Dataset entries
━━━━━━━━━━

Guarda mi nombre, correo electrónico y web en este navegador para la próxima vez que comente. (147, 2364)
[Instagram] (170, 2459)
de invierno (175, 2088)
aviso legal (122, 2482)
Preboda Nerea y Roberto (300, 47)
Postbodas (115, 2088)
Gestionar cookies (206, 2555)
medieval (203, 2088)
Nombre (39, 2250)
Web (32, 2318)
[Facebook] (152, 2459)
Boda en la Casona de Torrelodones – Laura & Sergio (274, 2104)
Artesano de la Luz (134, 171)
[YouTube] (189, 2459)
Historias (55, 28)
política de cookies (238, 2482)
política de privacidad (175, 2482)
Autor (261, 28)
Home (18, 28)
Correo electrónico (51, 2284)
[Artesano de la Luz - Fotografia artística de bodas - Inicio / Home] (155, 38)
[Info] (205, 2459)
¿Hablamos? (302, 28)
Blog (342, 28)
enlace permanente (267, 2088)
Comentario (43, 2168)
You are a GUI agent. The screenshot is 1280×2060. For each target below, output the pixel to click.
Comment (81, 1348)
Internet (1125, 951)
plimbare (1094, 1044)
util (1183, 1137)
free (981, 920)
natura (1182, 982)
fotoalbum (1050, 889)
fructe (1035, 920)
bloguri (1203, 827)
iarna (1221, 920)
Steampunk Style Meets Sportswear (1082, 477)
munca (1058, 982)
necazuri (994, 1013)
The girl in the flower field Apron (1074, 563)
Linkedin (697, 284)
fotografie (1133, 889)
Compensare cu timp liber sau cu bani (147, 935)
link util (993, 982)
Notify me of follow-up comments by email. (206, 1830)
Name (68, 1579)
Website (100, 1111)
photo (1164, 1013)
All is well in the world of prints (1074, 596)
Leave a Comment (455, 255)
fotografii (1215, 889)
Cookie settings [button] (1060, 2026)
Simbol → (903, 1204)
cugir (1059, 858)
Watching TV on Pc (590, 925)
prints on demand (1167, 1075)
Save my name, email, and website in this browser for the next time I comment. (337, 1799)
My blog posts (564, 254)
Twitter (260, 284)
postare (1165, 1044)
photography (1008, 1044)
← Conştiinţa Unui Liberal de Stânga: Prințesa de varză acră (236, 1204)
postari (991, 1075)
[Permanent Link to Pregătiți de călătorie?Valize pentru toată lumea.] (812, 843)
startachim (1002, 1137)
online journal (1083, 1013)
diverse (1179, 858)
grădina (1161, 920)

━━━━━━━━━━

What is being asked:
Please give each line above again, word for word.

Completed task:
Guarda mi nombre, correo electrónico y web en este navegador para la próxima vez que comente. (147, 2364)
[Instagram] (170, 2459)
de invierno (175, 2088)
aviso legal (122, 2482)
Preboda Nerea y Roberto (300, 47)
Postbodas (115, 2088)
Gestionar cookies (206, 2555)
medieval (203, 2088)
Nombre (39, 2250)
Web (32, 2318)
[Facebook] (152, 2459)
Boda en la Casona de Torrelodones – Laura & Sergio (274, 2104)
Artesano de la Luz (134, 171)
[YouTube] (189, 2459)
Historias (55, 28)
política de cookies (238, 2482)
política de privacidad (175, 2482)
Autor (261, 28)
Home (18, 28)
Correo electrónico (51, 2284)
[Artesano de la Luz - Fotografia artística de bodas - Inicio / Home] (155, 38)
[Info] (205, 2459)
¿Hablamos? (302, 28)
Blog (342, 28)
enlace permanente (267, 2088)
Comentario (43, 2168)
You are a GUI agent. The screenshot is 1280×2060. For each target below, output the pixel to click.
Comment (81, 1348)
Internet (1125, 951)
plimbare (1094, 1044)
util (1183, 1137)
free (981, 920)
natura (1182, 982)
fotoalbum (1050, 889)
fructe (1035, 920)
bloguri (1203, 827)
iarna (1221, 920)
Steampunk Style Meets Sportswear (1082, 477)
munca (1058, 982)
necazuri (994, 1013)
The girl in the flower field Apron (1074, 563)
Linkedin (697, 284)
fotografie (1133, 889)
Compensare cu timp liber sau cu bani (147, 935)
link util (993, 982)
Notify me of follow-up comments by email. (206, 1830)
Name (68, 1579)
Website (100, 1111)
photo (1164, 1013)
All is well in the world of prints (1074, 596)
Leave a Comment (455, 255)
fotografii (1215, 889)
Cookie settings [button] (1060, 2026)
Simbol → (903, 1204)
cugir (1059, 858)
Watching TV on Pc (590, 925)
prints on demand (1167, 1075)
Save my name, email, and website in this browser for the next time I comment. (337, 1799)
My blog posts (564, 254)
Twitter (260, 284)
postare (1165, 1044)
photography (1008, 1044)
← Conştiinţa Unui Liberal de Stânga: Prințesa de varză acră (236, 1204)
postari (991, 1075)
[Permanent Link to Pregătiți de călătorie?Valize pentru toată lumea.] (812, 843)
startachim (1002, 1137)
online journal (1083, 1013)
diverse (1179, 858)
grădina (1161, 920)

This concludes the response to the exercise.